• LA QUÊTE DU BONHEUR - Hannah Arendt

     

    Nécessité et violence, violence que l’on justifie et magnifie parce qu’elle œuvre pour la cause de la nécessité, nécessité contre laquelle on ne se révolte plus dans un suprême effort de libération, ou que l’on n’accepte plus avec une pieuse résignation, mais que l’on révère au contraire comme la grande force omnipotente qui sûrement, pour reprendre les termes de Rousseau, «contraindra les hommes à être libres» - nous savons comment ces deux critères et leur interaction mutuelle sont devenus la marque des révolutions réussies au xxe siècle, à telle enseigne que, pour les savants comme pour les ignorants, ils constituent désormais les traits dominants de tous les événe­ments révolutionnaires.
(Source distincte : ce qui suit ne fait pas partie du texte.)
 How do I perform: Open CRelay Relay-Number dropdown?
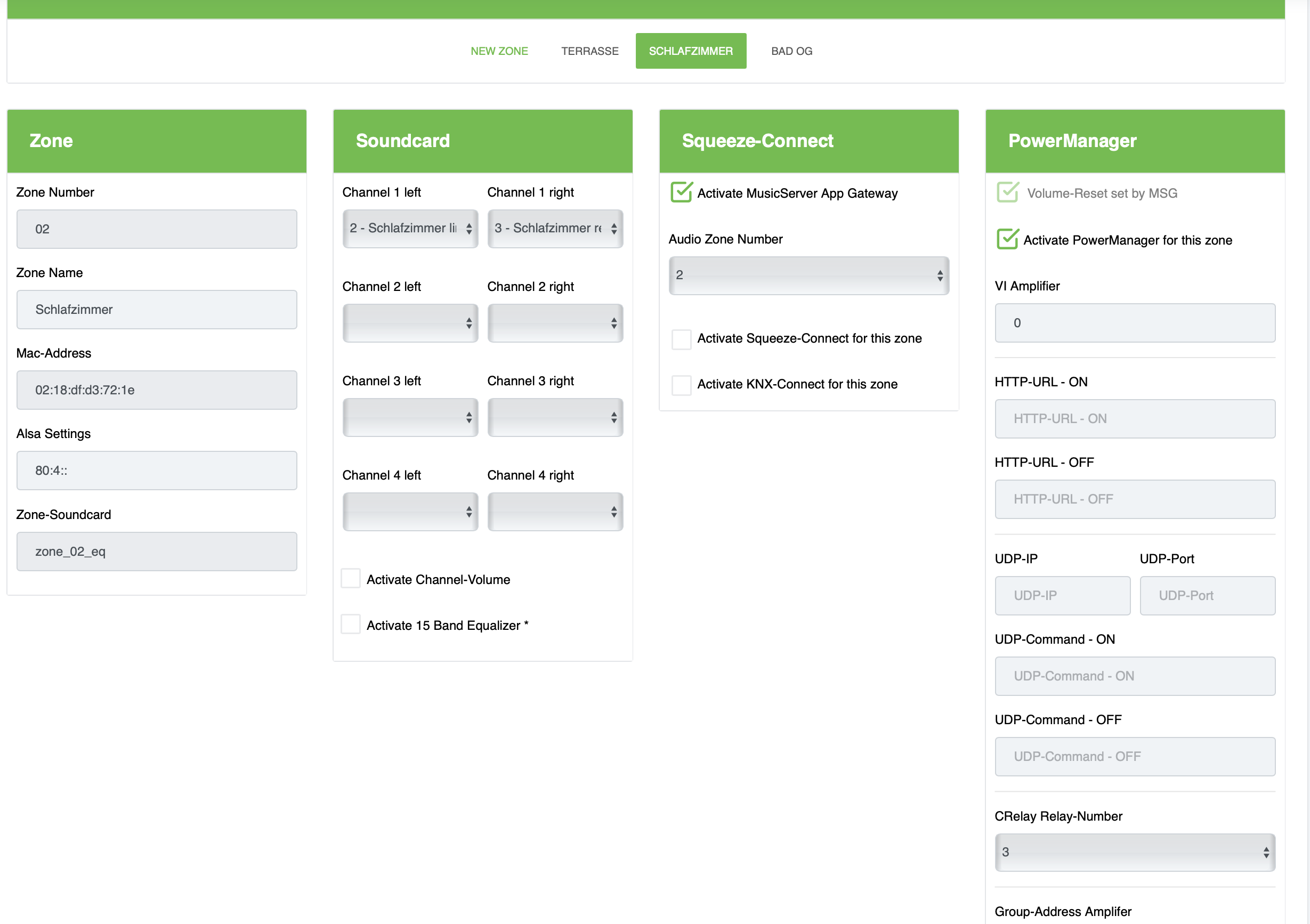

Et nous savons aussi, malheureusement, que l’on a mieux préservé la liberté dans les pays où aucune révolution n’a jamais éclaté, si choquante que puisse être la situation créée par les pouvoirs en place, et que les pays où la révolution a été vaincue connaissent plus de libertés civiles que ceux où elle l’a emporté. *

    Nous n’avons pas besoin d’y insister ici, même si nous aurons à y revenir plus tard. Avant d’aller plus avant, il nous faut toutefois attirer l’attention sur ceux que j’ai appelés les hommes des révolutions pour les distinguer des révolutionnaristes professionnels ultérieurs, afin d’avoir une première idée des principes qui ont pu les inspirer et les préparer au rôle qu’ils allaient jouer. Car aucune révolution, même en ouvrant largement les portes aux masses des pauvres, n’a jamais été déclenchée par ceux-ci, de même qu’aucune révolution, si répandus qu’aient pu être le mécontentement voire les complots dans un pays donné, n’a jamais résulté d’une sédition. D’une façon générale, on peut dire qu’aucune révolution n’est possible là où l’autorité du corps politique est réellement intacte, en d’autres termes, dans un contexte moderne, là où on peut faire confiance aux forces armées pour obéir aux autorités civiles. Dans leur phase initiale, les révolutions semblent toujours réussir avec une étonnante facilité, et la raison en est que les hommes qui les font ramassent seulement le pouvoir

    À partir de là, cependant, nous ne sommes pas en droit de conclure que les révolutions surviennent toujours là où le gouvernement se montre incapable d’incarner l’autorité et le respect qui va de pair. Bien au contraire, la longévité curieuse voire mystérieuse de corps politiques obsolètes est un fait historique et fut vraiment un phénomène caractéristique de l’histoire politique de l’Occident d’avant la Première Guerre mondiale. Y compris là où la perte de l’autorité est tout à fait manifeste, les révolutions ne peuvent éclater et réussir que s’il se trouve un nombre suffisant d’hommes qui sont préparés à cet effondrement et qui, simultanément, en voulant assumer le pouvoir, sont impatients de s’orga­niser et d’agir ensemble en vue d’un dessein commun. Ces hommes-là n’ont pas besoin d’être très nombreux ; dix hommes qui agissent ensemble, Mirabeau l’a dit un jour, peuvent en faire trembler cent mille pris individuellement.